I did not suggest the problem was easy and noted that what is required at
the "early stages" is a precise statement of the problem. Once a problem
has been articulated without tools, then examining various tools and their
limitations in addressing the problem may indeed lead to greater insight
into the problem.
Actually I would say that technologies are limitations on thinking rather
than imaginative forms, but then I suppose that depends on the imagination
of the researcher. Robin Cover gave me the best advice on markup projects
(and I think technology in general) when he advised: "Decide what you want
to do and then look for markup to do it." It was following that advice that
lead to the research Matt O'Donnell and I have been pursuing over the last
couple of years on overlapping markup. The notion of words (PCDATA to you
markup folks) having membership in a hierarchy of markup was something I
happended upon while sketching the overlap problem while riding public
transportation to the airport. I was sans my laptop, various markup
volumes, the lastest 1-unambiguous grammar research, etc. It was the
absence of all those tools and references that forced me to consider what I
wanted to do as opposed to what my tools said could be done.
That is not to say that any problem can be formulated completely separate
from the tools we habitually use, just as we can't formulate a problem
without using a particular written or spoken language, which carries its
own set of limitations. To some degree, however, we can exercise a choice
to formulate a problem with a particular tool. An awareness of a large
range of tools and their limitations can illuminate particular problems but
the original choice of relational database vs. markup is far too crude to
lead very far.
>Winograd and Flores, in Computers and Cognition,
>observe that the commonplace assumption of so-called expert systems -- that
>one can extract knowledge from experts then code it into computing systems
>-- makes no sense at all because the experts themselves do not work (or at
>least not entirely) in a way that can be extracted from them (pp. 98f).

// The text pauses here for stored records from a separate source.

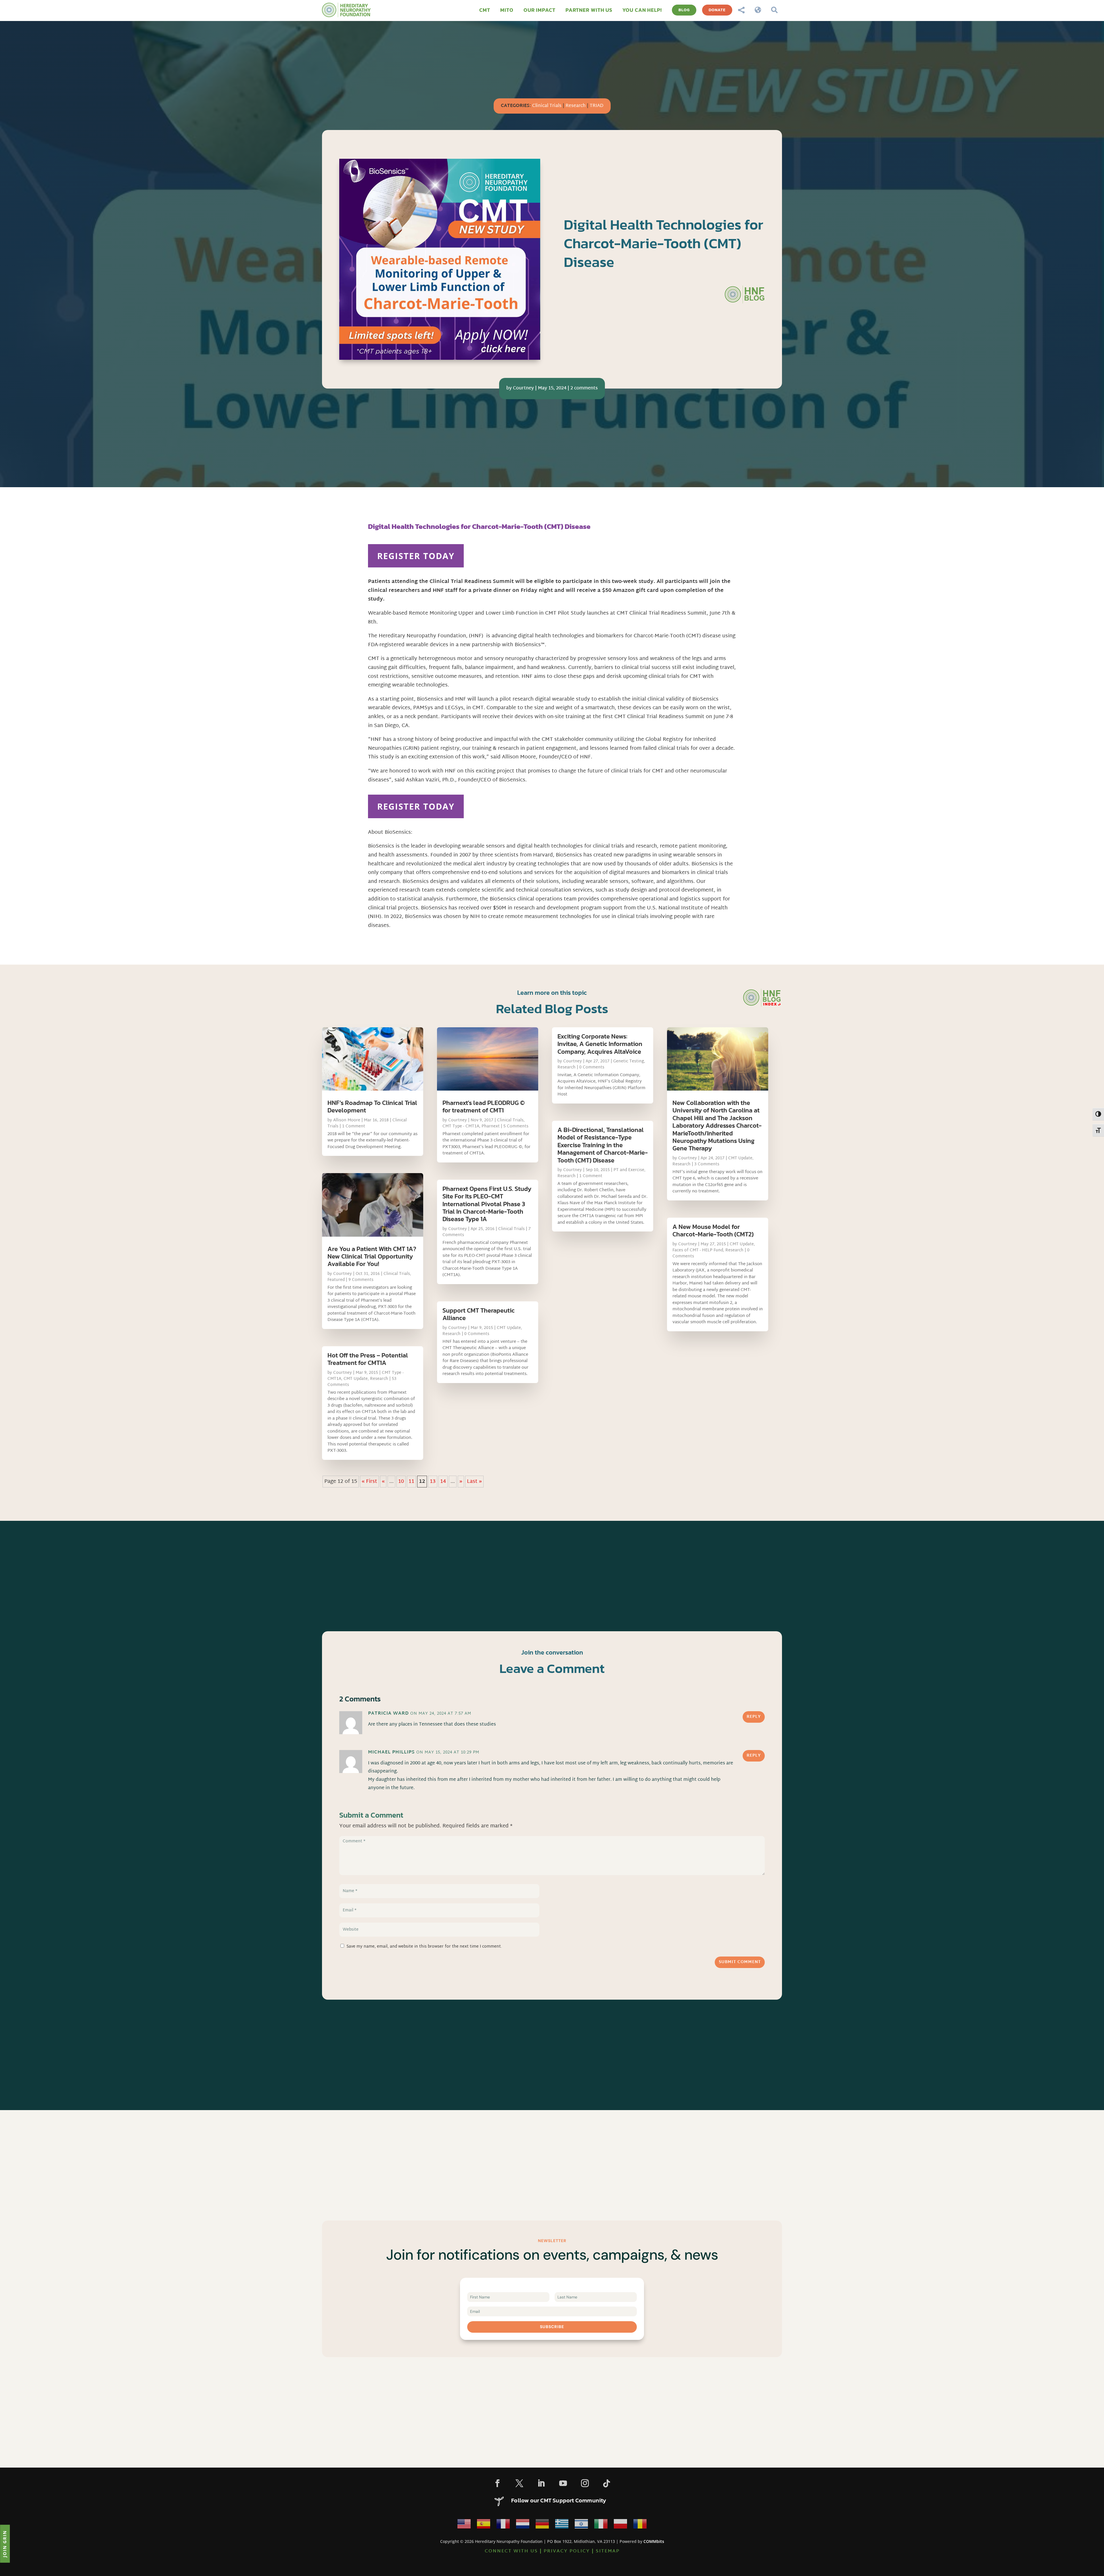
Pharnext (491, 1126)
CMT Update (356, 1378)
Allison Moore (346, 1120)
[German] (542, 2525)
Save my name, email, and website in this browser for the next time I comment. (424, 1946)
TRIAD (596, 106)
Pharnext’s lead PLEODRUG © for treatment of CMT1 (483, 1106)
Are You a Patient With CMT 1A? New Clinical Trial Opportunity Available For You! (371, 1256)
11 (411, 1481)
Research (576, 106)
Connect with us (511, 2551)
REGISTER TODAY (416, 555)
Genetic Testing (628, 1061)
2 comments (584, 388)
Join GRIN (4, 2543)
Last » (474, 1481)
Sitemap (608, 2551)
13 (433, 1481)
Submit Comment (740, 1962)
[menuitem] (484, 10)
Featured (336, 1280)
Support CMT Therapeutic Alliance (478, 1314)
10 (401, 1481)
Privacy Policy (567, 2551)
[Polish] (620, 2525)
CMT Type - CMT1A (460, 1126)
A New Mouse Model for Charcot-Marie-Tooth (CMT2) (713, 1230)
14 (443, 1481)
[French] (503, 2525)
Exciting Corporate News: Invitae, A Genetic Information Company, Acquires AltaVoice (599, 1044)
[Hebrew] (581, 2525)
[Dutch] (522, 2525)
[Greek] (562, 2525)
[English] (464, 2525)
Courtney (523, 388)
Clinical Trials (546, 106)
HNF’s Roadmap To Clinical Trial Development (372, 1106)
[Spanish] (483, 2525)
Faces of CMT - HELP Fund (697, 1250)
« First (369, 1481)
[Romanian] (640, 2525)
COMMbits (653, 2541)
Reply (754, 1716)
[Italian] (601, 2525)
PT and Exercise (629, 1170)
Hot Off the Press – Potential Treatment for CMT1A (367, 1359)
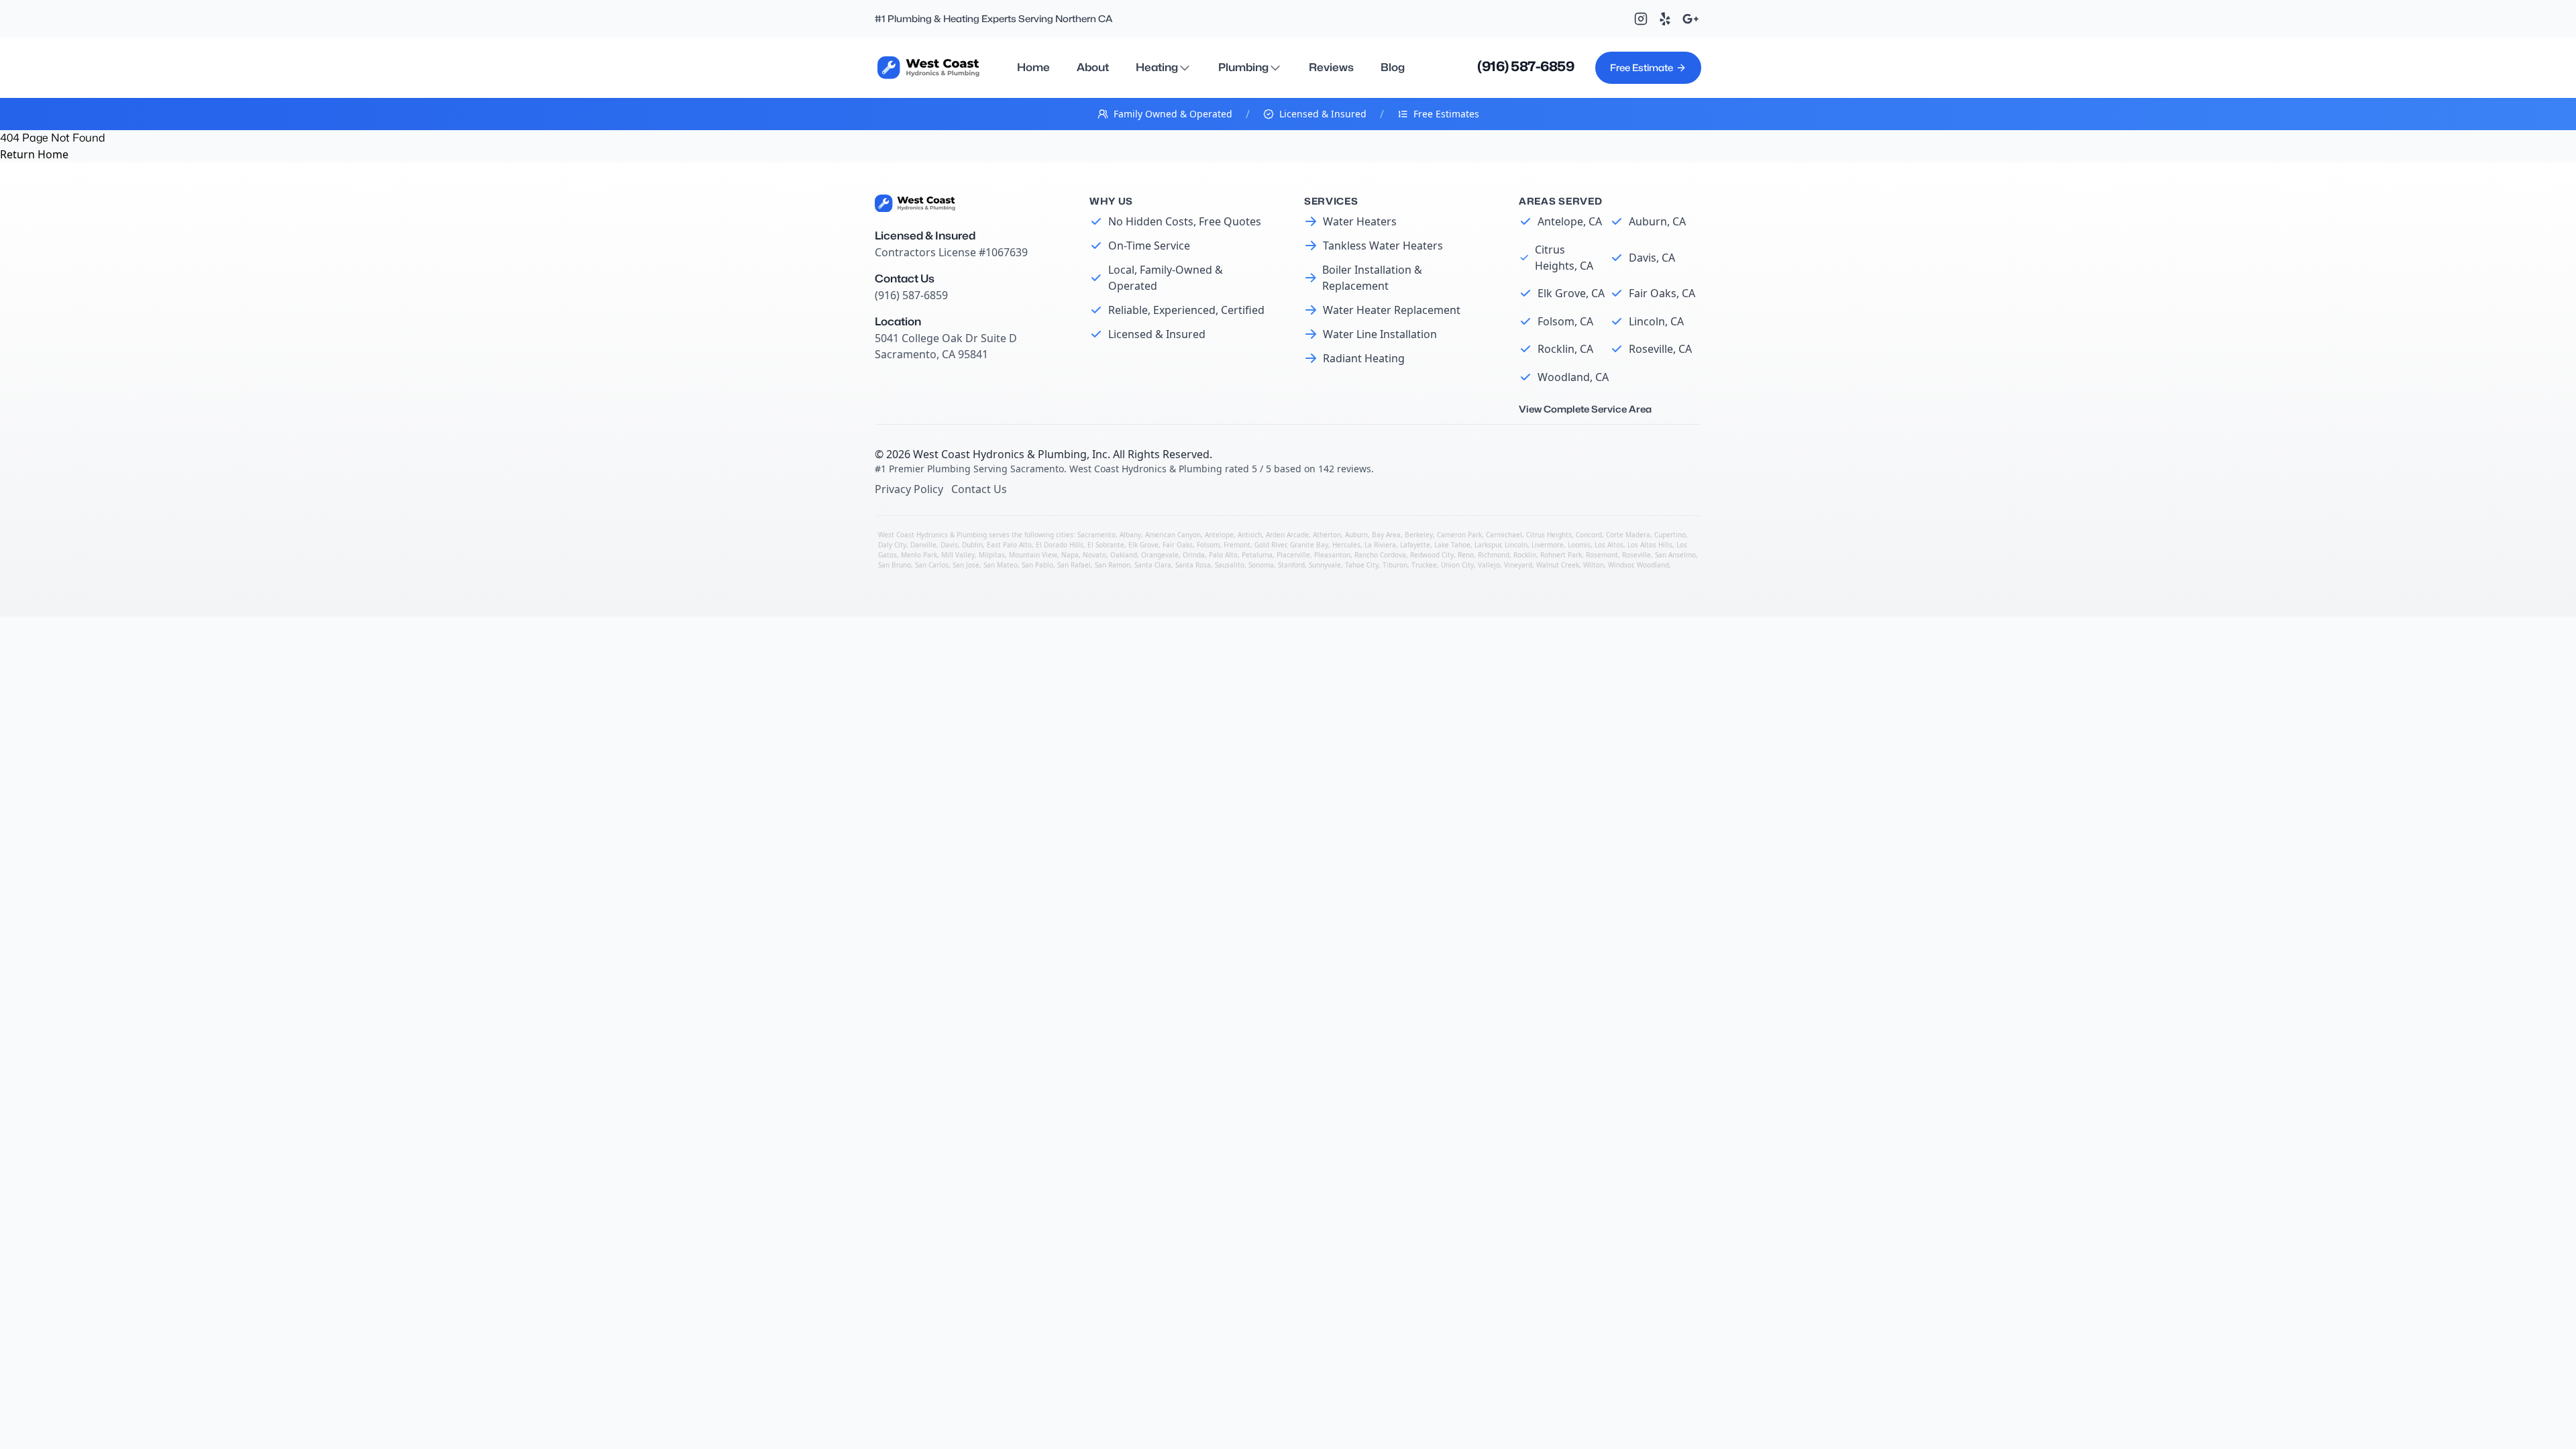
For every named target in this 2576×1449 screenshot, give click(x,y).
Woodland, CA (1573, 377)
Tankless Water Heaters (1383, 245)
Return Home (34, 154)
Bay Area (1386, 534)
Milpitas (992, 554)
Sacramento (1096, 534)
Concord (1589, 534)
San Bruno (894, 565)
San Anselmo (1675, 554)
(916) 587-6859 (1525, 66)
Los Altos (1609, 544)
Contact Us (979, 489)
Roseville (1636, 554)
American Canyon (1173, 534)
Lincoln (1516, 544)
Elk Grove (1143, 544)
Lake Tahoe (1452, 544)
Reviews (1331, 67)
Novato (1094, 554)
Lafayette (1415, 544)
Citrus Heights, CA (1564, 257)
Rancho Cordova (1380, 554)
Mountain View (1033, 554)
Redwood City (1432, 554)
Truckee (1424, 565)
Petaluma (1257, 554)
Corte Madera (1628, 534)
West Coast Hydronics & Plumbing (1000, 454)
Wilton (1593, 565)
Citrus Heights (1549, 534)
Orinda (1194, 554)
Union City (1457, 565)
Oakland (1123, 554)
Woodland (1653, 565)
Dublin (972, 544)
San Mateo (1000, 565)
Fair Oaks (1178, 544)
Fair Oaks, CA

>Knowledge, they note, isn't captured in building an expert system, rather
>what happens is that people work together to create a systematic domain
>(pp. 175f). They *imagine* their research problems and strategies anew.
I appreciate the supporting quote for not viewing a problem through a
particular technology but was there some other reference you meant to
insert here? There are cases where expert systems work quite well,
screening of cancer tests for example, where a very precise formulation of
the problem is posssible in a tightly controlled domain.
>So how do we not get trapped within the scope defined by any particular
>tool? I think this must be *very* difficult. A kind of controlled two-(or
>more-)mindedness, a detached engagement, seems the only answer.
I did not mean to suggest the we can escape the trap of our tools
altogether any more than we can escape using language to formulate
problems. I do think focusing on a precise formulation of the problem,
deliberately ignoring tools to the extent possible is a promising
beginning. Another positive step is to have a fairly aggressive reading
list that includes sites like sourceforge.org or freshmeat.org, research
publications of the ACM and other computing research journals. It is
cultivation of a broad knowledge of what is possible that will help prevent
beating textual research problems into a form where tired and familiar
approaches can be used.
Patrick
-- Patrick Durusau Director of Research and Development Society of Biblical Literature pdurusau@emory.edu--[2]------------------------------------------------------------------ Date: Sat, 14 Dec 2002 06:23:43 +0000 From: Willard McCarty <willard.mccarty@kcl.ac.uk> Subject: thinking with tools
I agree with Michael Sperberg-McQueen in Humanist 16.384 that having as large a toolkit as possible helps to avoid single-tool mentality. His first answer:
>By formulating the research problem in terms of the entities in the >research domain, and without reference to the entities of the tool >domain.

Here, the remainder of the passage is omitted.